Una serata tutta di beneficenza, fra teatro, sport e spettacolo, in favore degli Operatori emergenza radio. Avrà luogo venerdì 13 aprile, al teatro Impero, a cura della Compagnia dei teatranti. La formazione biscegliese, composta anche da molti attori di Trani, a cominciare dal regista e principale protagonista, Enzo Matichecchia, metterà in scena «Il mistero dell’assassino misterioso», una delle più famose commedie di Lillo e Greg. Ospite della serata, Stefano Scarpa, il campione tranese della “Acrobatic pole flag”, che per la prima si esibirà nella sua città dopo la vittoria di “Italia’s got talent”. E lo farà a titolo completamente gratuito, aiutando, lui per primo, gli Oer nella ricostruzione del loro parco mezzi.
Il biglietto d’ingresso, di 10 euro, sarà unico per tutti gli ordini di posto. Di sicuro si tratta della prima, vera grande manifestazione in un teatro, pro Oer, da quell’infausta notte del 17 febbraio in cui una mano ancora ignota appiccò il fuoco e distrusse l’intero parco mezzi dell’associazione di volontariato. Con lo stesso spirito di volontariato Matichecchia, Scarpa e tutti coloro che saranno impegnati nella serata del 13 aprile doneranno agli Oer un sorriso ed un prezioso sostegno per ricostruire quello che era sempre stato non degli Oer, ma di Trani.

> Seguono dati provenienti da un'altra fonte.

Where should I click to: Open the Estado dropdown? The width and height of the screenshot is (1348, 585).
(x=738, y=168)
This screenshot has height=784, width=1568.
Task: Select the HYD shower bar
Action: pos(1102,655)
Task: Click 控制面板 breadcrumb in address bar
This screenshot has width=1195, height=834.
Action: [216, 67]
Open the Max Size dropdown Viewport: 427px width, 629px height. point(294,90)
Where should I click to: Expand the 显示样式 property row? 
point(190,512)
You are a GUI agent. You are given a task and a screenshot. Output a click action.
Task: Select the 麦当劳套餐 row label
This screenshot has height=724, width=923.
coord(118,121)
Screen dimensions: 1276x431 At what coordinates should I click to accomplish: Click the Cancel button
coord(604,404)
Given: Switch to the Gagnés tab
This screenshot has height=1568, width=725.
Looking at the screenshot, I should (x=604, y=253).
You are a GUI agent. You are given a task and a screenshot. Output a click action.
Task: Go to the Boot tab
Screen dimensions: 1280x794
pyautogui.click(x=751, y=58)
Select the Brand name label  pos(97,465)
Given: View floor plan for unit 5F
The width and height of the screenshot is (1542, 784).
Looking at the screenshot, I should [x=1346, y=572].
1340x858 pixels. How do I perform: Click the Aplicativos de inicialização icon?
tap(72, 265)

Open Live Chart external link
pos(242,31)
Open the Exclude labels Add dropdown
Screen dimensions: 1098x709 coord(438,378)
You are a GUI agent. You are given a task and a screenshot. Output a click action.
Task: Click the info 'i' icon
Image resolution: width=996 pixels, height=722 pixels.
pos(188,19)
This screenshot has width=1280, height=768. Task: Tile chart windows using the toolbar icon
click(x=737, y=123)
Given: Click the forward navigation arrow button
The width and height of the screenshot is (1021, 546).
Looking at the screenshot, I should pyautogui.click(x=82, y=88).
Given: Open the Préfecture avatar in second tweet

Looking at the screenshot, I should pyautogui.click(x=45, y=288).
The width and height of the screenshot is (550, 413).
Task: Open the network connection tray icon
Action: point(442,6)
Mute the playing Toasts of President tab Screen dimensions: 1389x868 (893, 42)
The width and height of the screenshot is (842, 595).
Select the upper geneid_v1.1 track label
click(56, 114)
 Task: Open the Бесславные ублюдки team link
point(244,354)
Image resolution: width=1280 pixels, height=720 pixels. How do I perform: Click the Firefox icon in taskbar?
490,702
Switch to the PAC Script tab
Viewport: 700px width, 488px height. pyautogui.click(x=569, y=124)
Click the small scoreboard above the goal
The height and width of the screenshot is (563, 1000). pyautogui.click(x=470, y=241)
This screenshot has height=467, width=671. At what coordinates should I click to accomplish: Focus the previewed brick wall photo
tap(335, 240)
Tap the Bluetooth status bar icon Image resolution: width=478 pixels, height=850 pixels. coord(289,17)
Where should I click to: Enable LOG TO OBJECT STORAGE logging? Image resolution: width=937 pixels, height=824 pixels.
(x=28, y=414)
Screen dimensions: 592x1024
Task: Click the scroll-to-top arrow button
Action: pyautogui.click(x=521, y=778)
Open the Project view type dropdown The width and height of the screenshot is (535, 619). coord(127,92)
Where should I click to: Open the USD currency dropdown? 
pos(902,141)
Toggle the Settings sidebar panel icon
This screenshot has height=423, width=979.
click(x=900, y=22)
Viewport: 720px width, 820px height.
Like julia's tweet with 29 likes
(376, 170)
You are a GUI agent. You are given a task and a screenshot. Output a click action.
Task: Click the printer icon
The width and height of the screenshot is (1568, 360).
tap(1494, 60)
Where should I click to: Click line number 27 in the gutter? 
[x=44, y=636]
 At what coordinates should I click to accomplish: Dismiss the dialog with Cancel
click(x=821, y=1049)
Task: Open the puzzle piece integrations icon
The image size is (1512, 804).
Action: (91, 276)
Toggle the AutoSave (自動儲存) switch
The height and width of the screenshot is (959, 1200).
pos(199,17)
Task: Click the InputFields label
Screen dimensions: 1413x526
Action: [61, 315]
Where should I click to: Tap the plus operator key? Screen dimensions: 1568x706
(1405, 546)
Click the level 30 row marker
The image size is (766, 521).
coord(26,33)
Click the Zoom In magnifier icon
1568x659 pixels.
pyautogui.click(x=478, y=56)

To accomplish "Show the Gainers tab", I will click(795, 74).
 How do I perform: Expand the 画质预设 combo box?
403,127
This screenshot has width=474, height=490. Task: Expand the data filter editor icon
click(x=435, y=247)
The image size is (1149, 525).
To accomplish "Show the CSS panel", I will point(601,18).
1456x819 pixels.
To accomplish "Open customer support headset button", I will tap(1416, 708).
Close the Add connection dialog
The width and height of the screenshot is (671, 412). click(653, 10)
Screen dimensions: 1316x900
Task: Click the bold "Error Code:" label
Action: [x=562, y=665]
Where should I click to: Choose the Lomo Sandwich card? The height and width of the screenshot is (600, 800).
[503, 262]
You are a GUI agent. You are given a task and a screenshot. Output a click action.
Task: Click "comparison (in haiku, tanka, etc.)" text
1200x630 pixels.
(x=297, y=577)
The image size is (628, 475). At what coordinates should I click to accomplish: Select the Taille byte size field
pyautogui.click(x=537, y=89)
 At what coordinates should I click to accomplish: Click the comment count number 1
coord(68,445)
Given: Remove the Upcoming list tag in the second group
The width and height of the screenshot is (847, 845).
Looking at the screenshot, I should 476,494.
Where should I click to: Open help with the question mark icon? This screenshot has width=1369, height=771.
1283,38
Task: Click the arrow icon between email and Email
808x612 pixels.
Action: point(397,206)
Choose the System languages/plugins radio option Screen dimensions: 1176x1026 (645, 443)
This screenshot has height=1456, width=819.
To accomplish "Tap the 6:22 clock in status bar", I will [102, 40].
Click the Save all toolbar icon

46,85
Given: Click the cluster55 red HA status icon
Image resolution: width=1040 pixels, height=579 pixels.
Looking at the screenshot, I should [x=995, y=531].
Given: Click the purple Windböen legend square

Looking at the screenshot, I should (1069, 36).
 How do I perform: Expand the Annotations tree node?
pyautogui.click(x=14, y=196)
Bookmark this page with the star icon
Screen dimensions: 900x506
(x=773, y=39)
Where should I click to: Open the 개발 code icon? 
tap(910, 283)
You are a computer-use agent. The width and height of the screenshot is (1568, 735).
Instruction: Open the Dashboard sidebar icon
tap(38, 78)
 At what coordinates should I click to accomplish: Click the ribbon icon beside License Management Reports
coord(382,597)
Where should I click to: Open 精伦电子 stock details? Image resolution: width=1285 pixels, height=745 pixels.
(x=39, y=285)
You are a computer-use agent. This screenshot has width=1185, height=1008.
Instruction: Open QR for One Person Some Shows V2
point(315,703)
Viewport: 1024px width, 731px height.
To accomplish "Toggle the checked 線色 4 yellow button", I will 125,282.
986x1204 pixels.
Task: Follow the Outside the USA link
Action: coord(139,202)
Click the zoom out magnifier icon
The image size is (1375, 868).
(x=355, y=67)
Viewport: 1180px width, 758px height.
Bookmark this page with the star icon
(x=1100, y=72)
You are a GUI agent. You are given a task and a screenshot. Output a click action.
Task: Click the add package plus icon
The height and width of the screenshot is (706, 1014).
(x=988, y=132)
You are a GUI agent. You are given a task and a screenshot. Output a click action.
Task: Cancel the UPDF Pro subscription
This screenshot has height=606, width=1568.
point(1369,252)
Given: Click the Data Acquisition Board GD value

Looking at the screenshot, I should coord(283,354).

Nel frattempo, gli Operatori emergenza radio di Minervino Murge, consci dei disagi che stanno attraversando i colleghi di Trani, hanno prestato loro un’ambulanza utile a alla riattivazione dei servizi di soccorso e trasporto. A darne ufficialmente notizia, il presidente degli Oer di Trani, Sebastiano Miscioscia: «Siamo infinitamente grati agli amici di Minervino per la loro sensibilità, grazie alla quale possiamo riprendere una serie di servizi alla cittadinanza nell’attesa che la nostra associazione si doti di nuovo di proprie macchine».
La raccolta fondi, peraltro, procede non senza difficoltà. A quasi due mesi dal drammatico evento, gli Oer hanno potuto rastrellare circa 5000 euro. Il bilancio consuntivo non approvato dal consiglio comunale, peraltro, è costato loro altri 20mila euro. Infatti, da un possibile contributo di 30mila euro, la mancata approvazione del rendiconto nell’assemblea elettiva ha costretto la giunta, su precisa indicazione del direttore di ragioneria, ad accordare all’ente morale una somma di 10mila euro quale sostegno del Comune di Trani all’associazione. Se il consiglio comunale volesse riunirsi ed approvare il rendiconto entro il 5 maggio, allora si potrebbero rastrellare gli altri 20mila euro. Altrimenti gli Oer e la città dovranno ringraziare coloro che, con la loro assenza, hanno fatto venire meno il numero legale in tutte le occasioni utili nel corso degli ultimi tre consigli comunali.